Presentazione per l'Italia dell'Indice Internazionale per la tutela della Proprietà (IPRI)


La libertà è un furto? Certamente in Italia è ancora poco tutela sia essa fisica o intellettuale.
Decidere.net presenta in Italia la seconda edizione dell’Indice Internazionale per la Tutela della Proprietà (IPRI - International Property Rights Index). L’indice è stato elaborato dalla Property Right Alliance in collaborazione con think-tank di tutto il mondo, tra cui Decidere.net L’iniziativa è sostenuta dalla Fernando De Soto Fellowship.

L’indice classifica i singoli paesi in base al grado di tutela della proprietà. L’Italia è purtroppo in una pessima posizione, ultima tra l’Europa dei 15, meglio la tutela della proprietà intellettuale rispetto a quella fisica. IPRI dimostra come i paesi che più tutelano la proprietà sono quelli che hanno una crescite economica migliore e un livello di innovazione più elevato.
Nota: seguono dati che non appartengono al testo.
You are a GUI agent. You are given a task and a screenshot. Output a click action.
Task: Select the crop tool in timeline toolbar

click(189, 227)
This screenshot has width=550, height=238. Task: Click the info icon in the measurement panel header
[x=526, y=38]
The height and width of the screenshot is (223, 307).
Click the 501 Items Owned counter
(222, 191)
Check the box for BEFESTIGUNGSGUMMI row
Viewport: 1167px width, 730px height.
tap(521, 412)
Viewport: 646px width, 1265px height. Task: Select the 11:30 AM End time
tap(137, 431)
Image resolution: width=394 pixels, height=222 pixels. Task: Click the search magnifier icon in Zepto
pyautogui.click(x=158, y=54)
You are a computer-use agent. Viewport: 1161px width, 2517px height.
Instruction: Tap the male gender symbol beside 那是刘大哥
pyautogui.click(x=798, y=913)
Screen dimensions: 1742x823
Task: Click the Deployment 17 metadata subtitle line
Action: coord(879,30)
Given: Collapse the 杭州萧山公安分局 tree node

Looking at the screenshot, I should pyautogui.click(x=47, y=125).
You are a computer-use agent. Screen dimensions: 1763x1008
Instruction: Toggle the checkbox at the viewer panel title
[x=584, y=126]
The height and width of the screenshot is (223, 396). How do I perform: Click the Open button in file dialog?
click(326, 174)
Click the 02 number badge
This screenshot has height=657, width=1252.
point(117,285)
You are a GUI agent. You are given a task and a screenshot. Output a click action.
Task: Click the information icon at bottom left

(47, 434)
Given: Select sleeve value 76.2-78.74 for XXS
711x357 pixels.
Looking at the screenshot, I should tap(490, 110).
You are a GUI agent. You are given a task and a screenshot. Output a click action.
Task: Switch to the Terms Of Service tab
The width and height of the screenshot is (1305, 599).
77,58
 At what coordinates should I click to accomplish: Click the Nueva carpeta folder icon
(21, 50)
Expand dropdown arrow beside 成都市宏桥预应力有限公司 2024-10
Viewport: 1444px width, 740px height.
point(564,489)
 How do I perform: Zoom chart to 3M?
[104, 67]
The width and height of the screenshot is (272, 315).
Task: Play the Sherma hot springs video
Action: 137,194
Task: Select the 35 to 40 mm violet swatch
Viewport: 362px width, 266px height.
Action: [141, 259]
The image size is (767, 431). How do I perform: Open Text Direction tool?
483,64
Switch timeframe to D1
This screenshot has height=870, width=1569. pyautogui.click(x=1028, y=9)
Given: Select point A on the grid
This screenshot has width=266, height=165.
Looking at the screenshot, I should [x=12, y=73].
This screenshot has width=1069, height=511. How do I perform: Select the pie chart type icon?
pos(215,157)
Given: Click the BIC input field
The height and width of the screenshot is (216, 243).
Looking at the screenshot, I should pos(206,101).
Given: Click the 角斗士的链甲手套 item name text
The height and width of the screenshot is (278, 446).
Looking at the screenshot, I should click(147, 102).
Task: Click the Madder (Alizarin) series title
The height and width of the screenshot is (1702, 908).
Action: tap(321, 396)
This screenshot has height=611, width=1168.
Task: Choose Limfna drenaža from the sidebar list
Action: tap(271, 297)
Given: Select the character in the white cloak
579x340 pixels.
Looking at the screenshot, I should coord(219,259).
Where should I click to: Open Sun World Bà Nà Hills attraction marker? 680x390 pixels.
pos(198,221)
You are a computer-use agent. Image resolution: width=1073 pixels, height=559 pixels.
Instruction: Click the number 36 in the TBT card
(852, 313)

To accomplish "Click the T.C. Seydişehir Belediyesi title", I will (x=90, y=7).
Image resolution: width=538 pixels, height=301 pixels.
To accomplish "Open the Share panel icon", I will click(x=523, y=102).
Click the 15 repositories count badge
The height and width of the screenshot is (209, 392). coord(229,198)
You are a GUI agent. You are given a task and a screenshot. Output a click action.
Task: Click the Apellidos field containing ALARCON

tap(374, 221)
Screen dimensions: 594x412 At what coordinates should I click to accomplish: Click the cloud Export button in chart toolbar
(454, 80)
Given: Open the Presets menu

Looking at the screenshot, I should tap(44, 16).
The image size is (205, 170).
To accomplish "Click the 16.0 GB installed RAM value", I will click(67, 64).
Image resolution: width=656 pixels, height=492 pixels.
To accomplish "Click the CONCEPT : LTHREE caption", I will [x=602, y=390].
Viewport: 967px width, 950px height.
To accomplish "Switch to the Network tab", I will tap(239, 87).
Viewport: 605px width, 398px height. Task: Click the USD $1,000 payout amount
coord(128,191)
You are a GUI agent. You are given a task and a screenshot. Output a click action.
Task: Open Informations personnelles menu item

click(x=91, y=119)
La missione di IPRI è quella di sensibilizzare governi, industrie e cittadini sul valore della proprietà, come diritto individuale inviolabile (naturale) e risorsa economica.
IPRI ha quindi obiettivi molteplici:

  • Offre un modello – strumento - per misurare la tutela della proprietà.
  • Classifica oltre 100 nazioni al mondo in base al grado di tutela della proprietà.
  • Fornisce ai Governi, ai legislatori e alle industrie un modello per interpretare il le trasformazioni economiche.
  • Garantire da una parte il diritto alla proprietà e dall'altra un terreno fertile per la creatività e l'innovazione
  • Dimostra che la crescita economica e l’innovazione sono direttamente proporzionali al grado di tutela di proprietà.